Several ways to build a container image

Using Docker to build container images in your CI pipelines ? Alternative solutions exist, let’s explore some of them.
Kaniko Buildah Podman

Quick overview

The following illustrates the usage of each of these tools in GitLab CI, it also details the usage of Docker as a reference.

build image with Docker:
  stage: build
  variables:
    TAG: docker
  image: docker:27.3-cli
  services:
    - docker:27.3-dind
  before_script:
    - docker login -u "gitlab-ci-token" -p $CI_JOB_TOKEN $CI_REGISTRY
  script: 
    - docker buildx create --use
    - docker buildx build -t $CI_REGISTRY_IMAGE:$TAG . --push

details

  • before_script is used to log in to the GitLab registry
  • script defines 2 commands:
    • creation of a builder
    • usage of this builder to create and to push the image
build image with Kaniko:
  stage: build
  variables:
    TAG: kaniko
  image:
    name: gcr.io/kaniko-project/executor:debug
    entrypoint: [""]
  before_script:
    - mkdir -p /kaniko/.docker
    - echo "{\"auths\":{\"$CI_REGISTRY\":{\"username\":\"gitlab-ci-token\",\"password\":\"$CI_JOB_TOKEN\"}}}" > /kaniko/.docker/config.json
  script:
    - /kaniko/executor --context . --dockerfile ./Dockerfile --destination $CI_REGISTRY_IMAGE:$TAG

details

  • before_script creates a /kaniko/.docker folder and a config.json file inside it.
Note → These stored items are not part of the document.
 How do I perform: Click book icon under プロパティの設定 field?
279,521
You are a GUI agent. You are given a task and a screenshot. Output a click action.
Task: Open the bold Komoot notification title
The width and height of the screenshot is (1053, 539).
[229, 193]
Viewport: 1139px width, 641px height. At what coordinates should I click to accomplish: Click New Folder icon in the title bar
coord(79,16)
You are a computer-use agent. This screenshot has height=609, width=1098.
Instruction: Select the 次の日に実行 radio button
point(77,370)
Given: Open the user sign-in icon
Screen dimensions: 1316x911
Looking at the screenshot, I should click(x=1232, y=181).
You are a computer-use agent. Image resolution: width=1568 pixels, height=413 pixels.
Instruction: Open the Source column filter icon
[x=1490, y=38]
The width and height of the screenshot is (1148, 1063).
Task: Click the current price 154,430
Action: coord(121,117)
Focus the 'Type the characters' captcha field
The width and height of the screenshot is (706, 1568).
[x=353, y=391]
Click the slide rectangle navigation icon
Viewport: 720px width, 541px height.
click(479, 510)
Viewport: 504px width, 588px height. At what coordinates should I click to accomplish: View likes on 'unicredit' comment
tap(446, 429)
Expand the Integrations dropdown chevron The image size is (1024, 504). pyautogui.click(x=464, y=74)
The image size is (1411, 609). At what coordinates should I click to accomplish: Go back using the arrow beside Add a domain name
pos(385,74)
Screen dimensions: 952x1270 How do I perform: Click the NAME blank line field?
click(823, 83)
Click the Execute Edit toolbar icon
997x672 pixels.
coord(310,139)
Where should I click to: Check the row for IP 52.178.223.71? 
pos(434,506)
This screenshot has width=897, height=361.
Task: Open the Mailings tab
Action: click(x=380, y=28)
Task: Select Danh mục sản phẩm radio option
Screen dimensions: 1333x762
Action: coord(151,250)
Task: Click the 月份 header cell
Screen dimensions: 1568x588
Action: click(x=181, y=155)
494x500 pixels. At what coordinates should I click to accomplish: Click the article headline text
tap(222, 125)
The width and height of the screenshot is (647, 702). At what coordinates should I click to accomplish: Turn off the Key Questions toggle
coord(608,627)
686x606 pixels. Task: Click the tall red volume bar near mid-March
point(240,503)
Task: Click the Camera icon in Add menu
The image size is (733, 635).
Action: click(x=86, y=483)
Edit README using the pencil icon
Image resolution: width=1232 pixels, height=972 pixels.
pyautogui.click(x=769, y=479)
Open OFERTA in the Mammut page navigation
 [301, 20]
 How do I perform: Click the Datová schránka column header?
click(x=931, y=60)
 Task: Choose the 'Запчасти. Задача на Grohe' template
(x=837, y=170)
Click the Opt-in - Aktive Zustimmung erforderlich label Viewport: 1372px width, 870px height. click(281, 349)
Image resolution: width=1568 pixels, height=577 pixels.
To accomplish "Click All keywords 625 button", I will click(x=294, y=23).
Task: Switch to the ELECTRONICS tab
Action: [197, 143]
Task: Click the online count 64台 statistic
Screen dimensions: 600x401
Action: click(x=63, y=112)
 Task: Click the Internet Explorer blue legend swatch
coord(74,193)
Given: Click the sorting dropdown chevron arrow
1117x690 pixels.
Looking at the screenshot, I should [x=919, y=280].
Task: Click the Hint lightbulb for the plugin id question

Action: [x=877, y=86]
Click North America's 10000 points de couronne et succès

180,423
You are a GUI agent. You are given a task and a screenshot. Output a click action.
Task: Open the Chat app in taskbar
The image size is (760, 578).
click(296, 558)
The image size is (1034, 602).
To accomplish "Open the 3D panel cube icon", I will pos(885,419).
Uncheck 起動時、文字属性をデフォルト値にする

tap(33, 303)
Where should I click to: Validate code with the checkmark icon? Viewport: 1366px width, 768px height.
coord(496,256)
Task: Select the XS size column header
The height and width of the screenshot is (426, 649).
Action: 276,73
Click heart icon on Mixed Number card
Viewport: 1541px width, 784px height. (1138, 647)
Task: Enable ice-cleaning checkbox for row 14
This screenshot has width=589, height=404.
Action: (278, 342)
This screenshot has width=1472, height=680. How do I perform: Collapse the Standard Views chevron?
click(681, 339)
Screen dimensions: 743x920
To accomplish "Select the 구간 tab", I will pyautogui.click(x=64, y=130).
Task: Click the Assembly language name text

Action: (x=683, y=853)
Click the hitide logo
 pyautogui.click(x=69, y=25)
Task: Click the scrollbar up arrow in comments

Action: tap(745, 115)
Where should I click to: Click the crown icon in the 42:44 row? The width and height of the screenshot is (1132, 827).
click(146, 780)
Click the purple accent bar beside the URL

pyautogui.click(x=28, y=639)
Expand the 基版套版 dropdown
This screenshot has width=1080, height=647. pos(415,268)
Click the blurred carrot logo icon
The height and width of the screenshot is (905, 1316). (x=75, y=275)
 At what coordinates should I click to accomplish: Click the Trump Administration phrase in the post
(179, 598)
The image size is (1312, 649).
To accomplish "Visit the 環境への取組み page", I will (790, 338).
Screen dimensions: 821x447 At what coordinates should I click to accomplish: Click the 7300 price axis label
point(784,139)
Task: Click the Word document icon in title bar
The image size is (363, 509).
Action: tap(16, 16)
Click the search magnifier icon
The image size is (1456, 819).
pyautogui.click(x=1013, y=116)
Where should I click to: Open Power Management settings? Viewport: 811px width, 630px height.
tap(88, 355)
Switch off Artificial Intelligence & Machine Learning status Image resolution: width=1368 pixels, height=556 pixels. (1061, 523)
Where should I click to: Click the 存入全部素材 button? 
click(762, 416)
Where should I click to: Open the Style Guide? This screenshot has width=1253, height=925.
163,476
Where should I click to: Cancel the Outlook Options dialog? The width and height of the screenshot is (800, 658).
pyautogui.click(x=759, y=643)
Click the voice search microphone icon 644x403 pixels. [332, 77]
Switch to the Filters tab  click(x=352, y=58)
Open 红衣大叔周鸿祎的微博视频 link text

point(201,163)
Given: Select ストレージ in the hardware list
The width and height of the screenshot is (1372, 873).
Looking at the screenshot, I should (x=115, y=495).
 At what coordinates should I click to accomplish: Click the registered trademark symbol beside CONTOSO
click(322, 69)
This file contains the credentials to authenticate against the GitLab registry
  • script runs Kaniko executor which creates and pushes the image to the GitLab registry
build image with Buildah:
  stage: build
  variables:
    TAG: buildah
  image: ubuntu:24.04
  before_script:
    - apt-get -y update && apt-get -y install buildah runc
    - buildah login --tls-verify=false -u "gitlab-ci-token" -p "$CI_JOB_TOKEN" $CI_REGISTRY
  script:
    - buildah bud --tls-verify=false -t $CI_REGISTRY_IMAGE:$TAG .
    - buildah push --disable-compression --tls-verify=false $CI_REGISTRY_IMAGE:$TAG

details

  • before_script installs buildah and runc component, then it logs in to the GitLab registry
  • scripts builds the image and pushes it to the registry
build image with Podman:
  stage: build
  variables:
    TAG: podman
  image: quay.io/podman/stable
  before_script:
    - podman login -u "gitlab-ci-token" -p $CI_JOB_TOKEN $CI_REGISTRY
  script:
    - podman build -t $CI_REGISTRY_IMAGE:$TAG .
    - podman push $CI_REGISTRY_IMAGE:$TAG

details

  • before_script logs in to the GitLab registry
  • script builds and pushes the image

Example

The example above is based on a sample application in GitLab. Each code change pushed to the repository triggers the CI which builds 4 images:

  • registry.gitlab.com/lucj/shapes:docker
  • registry.gitlab.com/lucj/shapes:kaniko
  • registry.gitlab.com/lucj/shapes:buildah
  • registry.gitlab.com/lucj/shapes:podman

CI

Next it pushes the images to the GitLab registry:

Registry

These images can be run using Docker, Podman or any other OCI compatible container runtime.

⚠️
Because these images were built for amd64, they will not work on arm64 (Apple Silicon)